Historical population
| Census | Pop. | Note | %± |
| 2000 | 133 |  | — |
| 2010 | 152 |  | 14.3% |
| 2020 | 106 |  | −30.3% |
U.S. Decennial Census 1850–1900 1910 1920 1930 1940 1950 1960 1970 1980 1990 2000 2010

===2020 census===

Ranchette Estates CDP, Texas – Racial and ethnic composition Note: the US Census treats Hispanic/Latino as an ethnic category. This table excludes Latinos from the racial categories and assigns them to a separate category. Hispanics/Latinos may be of any race.
| Race / Ethnicity (NH = Non-Hispanic) | Pop 2000 | Pop 2010 | Pop 2020 | % 2000 | % 2010 | % 2020 |
|---|---|---|---|---|---|---|
| White alone (NH) | 7 | 3 | 0 | 5.26% | 1.97% | 0.00% |
| Black or African American alone (NH) | 0 | 0 | 0 | 0.00% | 0.00% | 0.00% |
| Native American or Alaska Native alone (NH) | 0 | 1 | 0 | 0.00% | 0.66% | 0.00% |
| Asian alone (NH) | 0 | 0 | 1 | 0.00% | 0.00% | 0.94% |
| Native Hawaiian or Pacific Islander alone (NH) | 0 | 0 | 0 | 0.00% | 0.00% | 0.00% |
| Other race alone (NH) | 0 | 0 | 0 | 0.00% | 0.00% | 0.00% |
| Mixed race or Multiracial (NH) | 0 | 2 | 2 | 0.00% | 1.32% | 1.89% |
| Hispanic or Latino (any race) | 126 | 146 | 103 | 94.74% | 96.05% | 97.17% |
| Total | 133 | 152 | 106 | 100.00% | 100.00% | 100.00% |

===2000 census===
As of the census of 2000, there were 133 people, 32 households, and 28 families residing in the CDP. The population density was 216.7 PD/sqmi. There were 33 housing units at an average density of 53.8 /sqmi. The racial makeup of the CDP was 72.93% White, 4.51% Native American, 3.76% Pacific Islander, 12.78% from other races, and 6.02% from two or more races. Hispanic or Latino of any race were 94.74% of the population.

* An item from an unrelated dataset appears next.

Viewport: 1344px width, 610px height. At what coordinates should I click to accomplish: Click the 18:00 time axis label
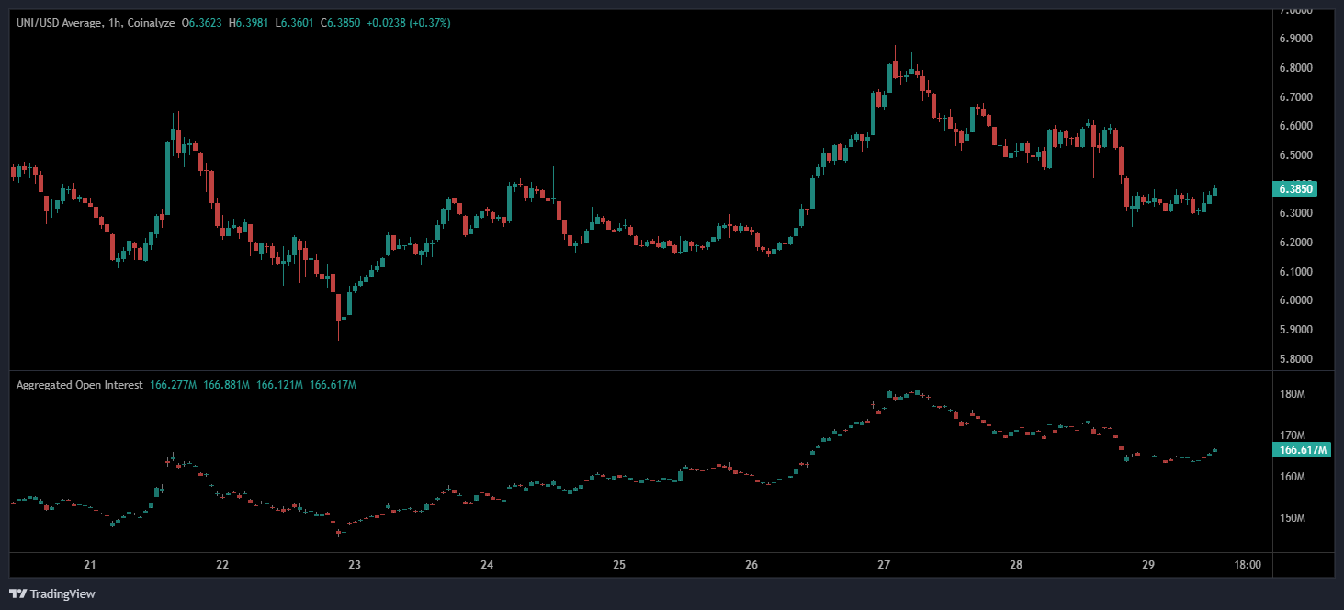click(1248, 565)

There were 32 households, out of which 71.9% had children under the age of 18 living with them, 68.8% were married couples living together, 15.6% had a female householder with no husband present, and 12.5% were non-families. 12.5% of all households were made up of individuals, and 6.3% had someone living alone who was 65 years of age or older. The average household size was 4.16 and the average family size was 4.54.

In the CDP, the population was spread out, with 45.1% under the age of 18, 12.0% from 18 to 24, 27.8% from 25 to 44, 11.3% from 45 to 64, and 3.8% who were 65 years of age or older. The median age was 20 years. For every 100 females, there were 101.5 males. For every 100 females age 18 and over, there were 87.2 males.

The median income for a household in the CDP was $25,250, and the median income for a family was $25,250. Males had a median income of $26,250 versus $6,250 for females. The per capita income for the CDP was $4,605. There were 48.4% of families and 51.4% of the population living below the poverty line, including 64.5% of those under 18 and none of those over 64.

==Education==
Ranchette Estates is served by the Raymondville Independent School District.

In addition, South Texas Independent School District operates magnet schools that serve the community.